◆ TEKS DOKUMEN:
Peperangan Rohani Menghancurkan Kendali dari Kuasa-Kuasa Kegelapan atas Kelompok-Kelompok Bangsa, Kota, dan Negara

Ada mata rantai yang perlu dihancurkan, jika pencapaian terhadap suku-suku yang belum terjangkau makin maju. Rantai-rantai dari kegelapan rohani dan perbudakan sering membelenggu suku-suku, kota-kota, dan negara-negara yang belum terjangkau, dengan penghulu-penghulu dan kuasa-kuasa yang berusaha mengendalikan peristiwa-peristiwa umat manusia. Pada masa kini, dunia misi sedang mengalami suatu penemuan kembali, sehingga pokok persoalan dalam mencapai suku-suku yang belum terjangkau merupakan salah satu kuasa rohani. Sama seperti pada saat Allah menghadapi dewa-dewa Mesir atau Baal di Gunung Karmel, demikian juga kini pokok persoalan itu masih merupakan salah satu pertarungan kuasa antara Allah yang sejati dengan dewa-dewa palsu, makhluk-makhluk rohani yang memegang kekuasaan atas segmen-segmen manusia.

Peter Wagner dalam sebuah simposium tentang "penginjilan dengan kuasa" di Fuller Seminary menegaskan, "Setan mendelegasikan anggota-anggota yang berpangkat tinggi dari hierarki roh-roh jahat untuk mengendalikan wilayah-wilayah, bangsa-bangsa, kota-kota, kelompok-kelompok bangsa, lingkungan tetangga, dan jaringan-jaringan sosial lainnya di seluruh dunia. Penugasan mereka yang utama adalah untuk mencegah Allah dipermuliakan dalam wilayah mereka, yang mereka lakukan melalui mengarahkan kegiatan dari roh-roh jahat yang berpangkat rendah."

Efesus 6 menunjukkan bahwa semua orang Kristen terlibat dalam pertempuran yang tidak kelihatan dengan kuasa-kuasa kegelapan. Apalagi bagi kita yang terlibat dalam pencapaian suku-suku yang belum terjangkau sebagai utusan Injil, pendoa syafaat, atau ahli siasat. Paulus mengatakan perjuangan kita harus dilaksanakan melalui doa dalam Roh. Selain dari pedang Roh -- firman Allah, doa merupakan satu-satunya senjata penyerang yang tersedia bagi kita dalam peperangan kosmik. Jelaslah, jika kita bermaksud melihat terobosan-terobosan misi di kelompok-kelompok bangsa, kota, dan negara, kita perlu belajar bagaimana menggunakan senjata penyerang untuk mencabut kuasa-kuasa kegelapan. Sementara membahas penerimaan atau perlawanan dari kelompok-kelompok bangsa akan Kristus, Wagner menjelaskan pengertian tersirat ini, "Jika hipotesis yang berkenaan dengan roh-roh teritorial ini benar, dan jika kita dapat belajar bagaimana menghancurkan kendali mereka lewat kuasa Allah, sebenarnya posisi-posisi sumbu penerimaan-perlawanan dapat berubah dalam semalam" -- orang berubah, dari sikap melawan menjadi terbuka dan mudah menerima Kristus dalam waktu singkat.

◆ MATERI YANG TERSEDIA:
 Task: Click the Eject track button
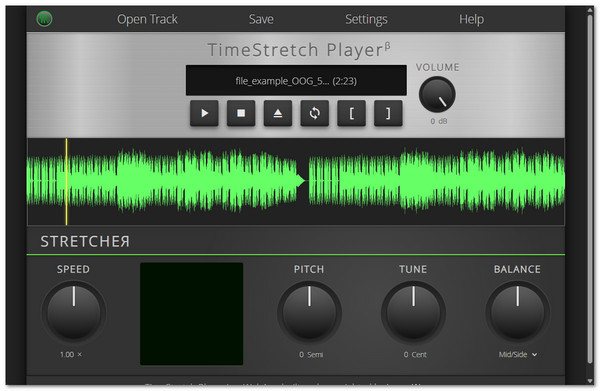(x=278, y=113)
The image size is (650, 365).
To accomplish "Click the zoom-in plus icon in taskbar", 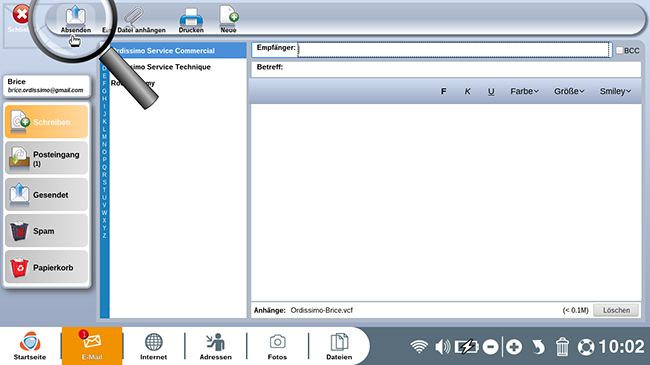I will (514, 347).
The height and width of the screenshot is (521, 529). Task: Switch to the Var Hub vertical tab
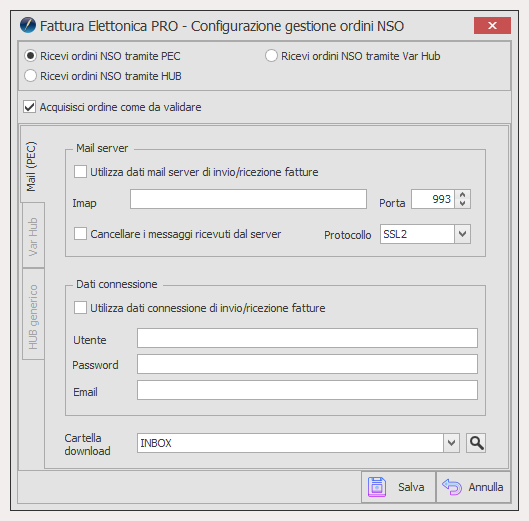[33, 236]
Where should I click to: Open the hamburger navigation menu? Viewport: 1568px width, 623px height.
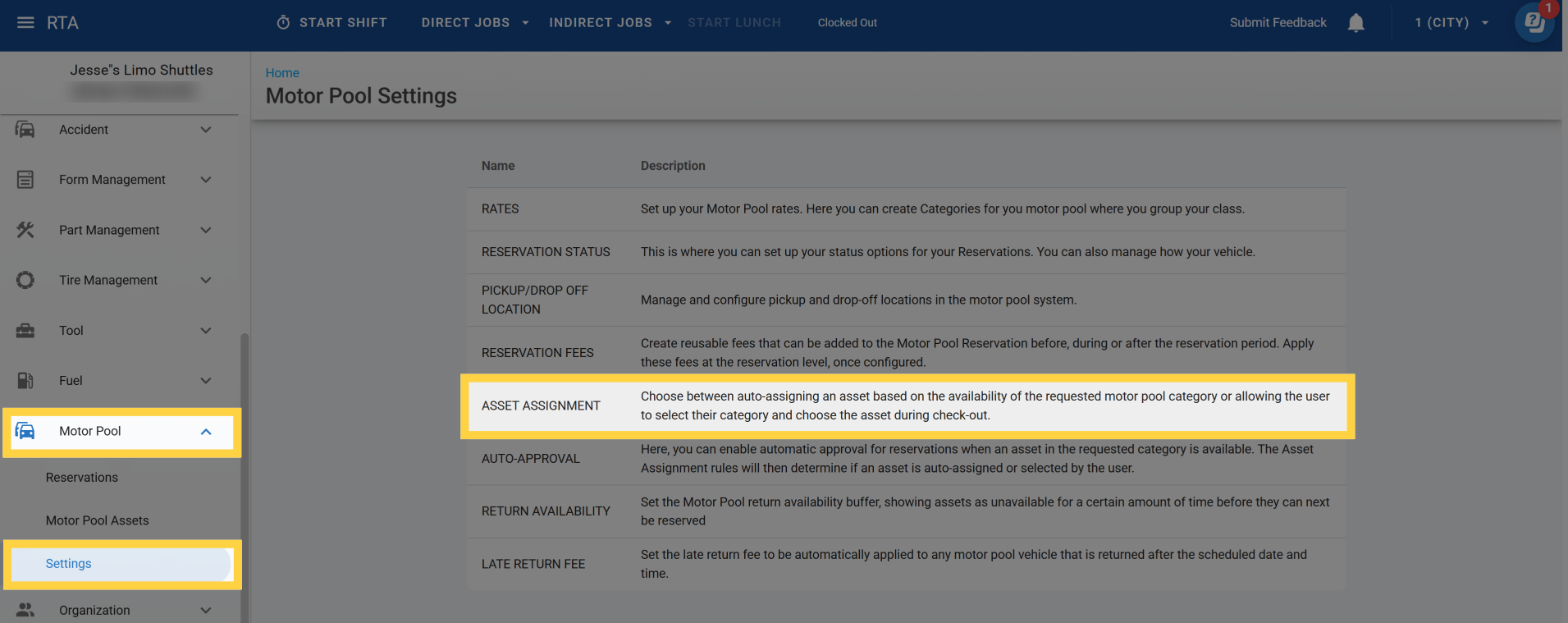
---
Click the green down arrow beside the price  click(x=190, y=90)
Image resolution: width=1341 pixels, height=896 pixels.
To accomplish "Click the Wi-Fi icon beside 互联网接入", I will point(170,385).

◆ TUGAS: Dalam teks tentang peperangan rohani, kutipan Peter Wagner menyebutkan apa saja yang dikendalikan oleh anggota berpangkat tinggi dari hierarki roh-roh jahat. Sebutkan semuanya.

◆ JAWABAN TUGAS: Wilayah-wilayah, bangsa-bangsa, kota-kota, kelompok-kelompok bangsa, lingkungan tetangga, dan jaringan-jaringan sosial lainnya di seluruh dunia.